TEXTO CITADO.
···
Es muy probable que esa noche, en el saludo al nuevo Papa, los tres Cardenales de la Argentina y Chile, Silva Henríquez, Aramburu y Primatesta, le hayan hecho presente la delicadísima situación que se vivía entre las dos naciones y lo interesasen en la propuesta hecha al Papa Luciani. Ciertamente lo hicieron el día 18, durante la primera audiencia del Papa a los Cardenales. Cuando llegó el turno del Cardenal Primatesta, a su saludo el Papa le respondió: “Polonia y la Argentina están muy lejanas del centro, pero quizás vivan situaciones más o menos semejantes. Ahora tenemos que estar muy unidos”. Al día siguiente, 19 de octubre, los tres Cardenales, le dirigieron una carta de dos páginas, “para solicitar su alto consejo y apoyo en las difíciles circunstancias que amenazan la paz de nuestras naciones”, y “reiterar nuestro pedido” de intervención de la Santa Sede ante los gobiernos de las dos naciones. El Cardenal Siva Henríquez, por su parte, fue recibido por el Papa en audiencia privada, el martes 24 de octubre.


No deja de tener interés que los Presidentes de ambos países se hiciesen presentes con telegramas. En el de Augusto Pinochet se lee: “Confiamos en que nos iluminéis con cristiana bondad”. El domingo 22 de octubre, para la inauguración oficial del nuevo pontificado, ambos países enviaron misiones especiales. La de la Argentina, representada por el Ministro de Relaciones Exteriores, Vicealmirante Oscar Antonio Montes. Y la de Chile, por el Dr. Enrique Ortúzar Escobar, Miembro del Consejo de Estado. Además, el Ministro de Relaciones Exteriores de Chile, D. Hernán Cubillos Sallato, fue recibido por el Papa en audiencia privada el día 30. Más allá de la cortesía propia de esos eventos, ¿se trataba de tantear la posibilidad de una intervención papal?

En Buenos Aires, el Presidente Videla lo intentaba desde su viaje a Roma. En una cena en la Nunciatura, a la que Mons. Pio Laghil invitó también a los Cardenales, el Presidente los tomó aparte para preguntarles cuáles serían las posibilidades de acudir al Papa en ese problema, si no sería cosa fuera de lugar. Los Cardenales respondieron que ya habían considerado ese tema con el Nuncio, y que acudir al Papa, no como árbitro, sino como mediador, podría ser interesante.
···
SECCIÓN DE DATOS.
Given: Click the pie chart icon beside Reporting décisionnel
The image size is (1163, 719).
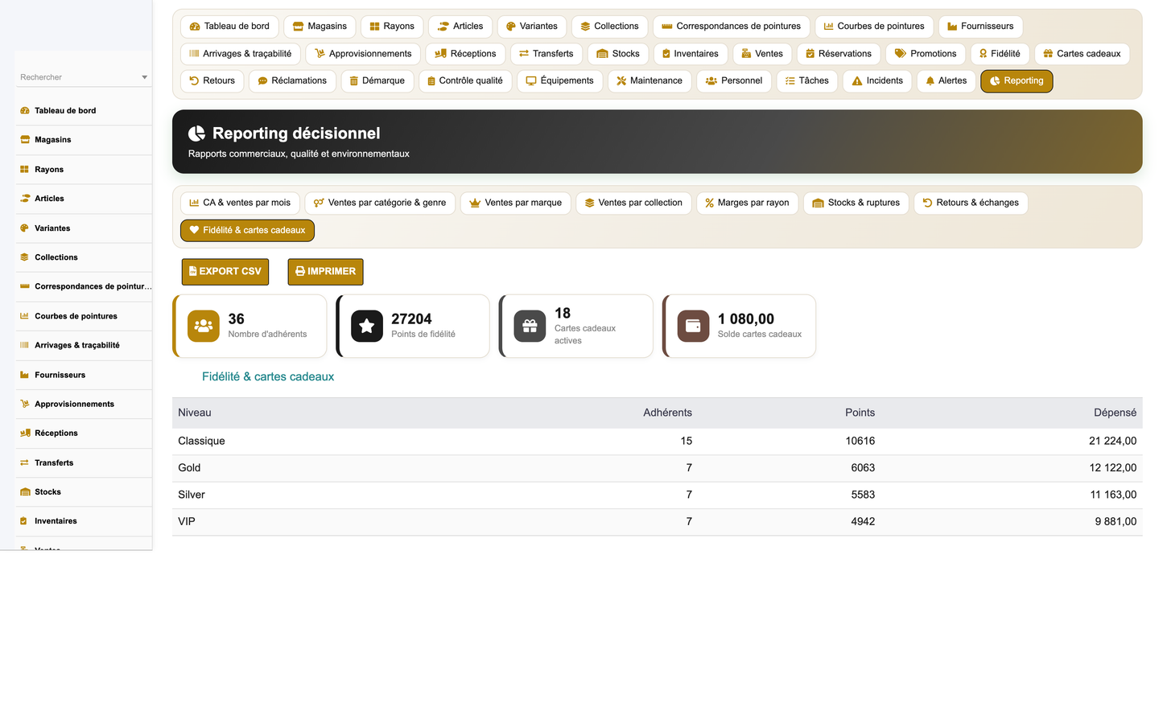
···
EJERCICIO PROPUESTO 1. Según el texto citado, ¿quién representó a la Argentina en la misión especial enviada el 22 de octubre para la inauguración oficial del nuevo pontificado?
EJERCICIO PROPUESTO 2. Escribe el fragmento del texto citado que comienza con las palabras que contienen "En Buenos Aires, el" y termina con "podría ser interesante.".
Responde basándote únicamente en el texto citado.

RESPUESTA FINAL 1. El Ministro de Relaciones Exteriores, Vicealmirante Oscar Antonio Montes.

RESPUESTA FINAL 2.
En Buenos Aires, el Presidente Videla lo intentaba desde su viaje a Roma. En una cena en la Nunciatura, a la que Mons. Pio Laghil invitó también a los Cardenales, el Presidente los tomó aparte para preguntarles cuáles serían las posibilidades de acudir al Papa en ese problema, si no sería cosa fuera de lugar. Los Cardenales respondieron que ya habían considerado ese tema con el Nuncio, y que acudir al Papa, no como árbitro, sino como mediador, podría ser interesante.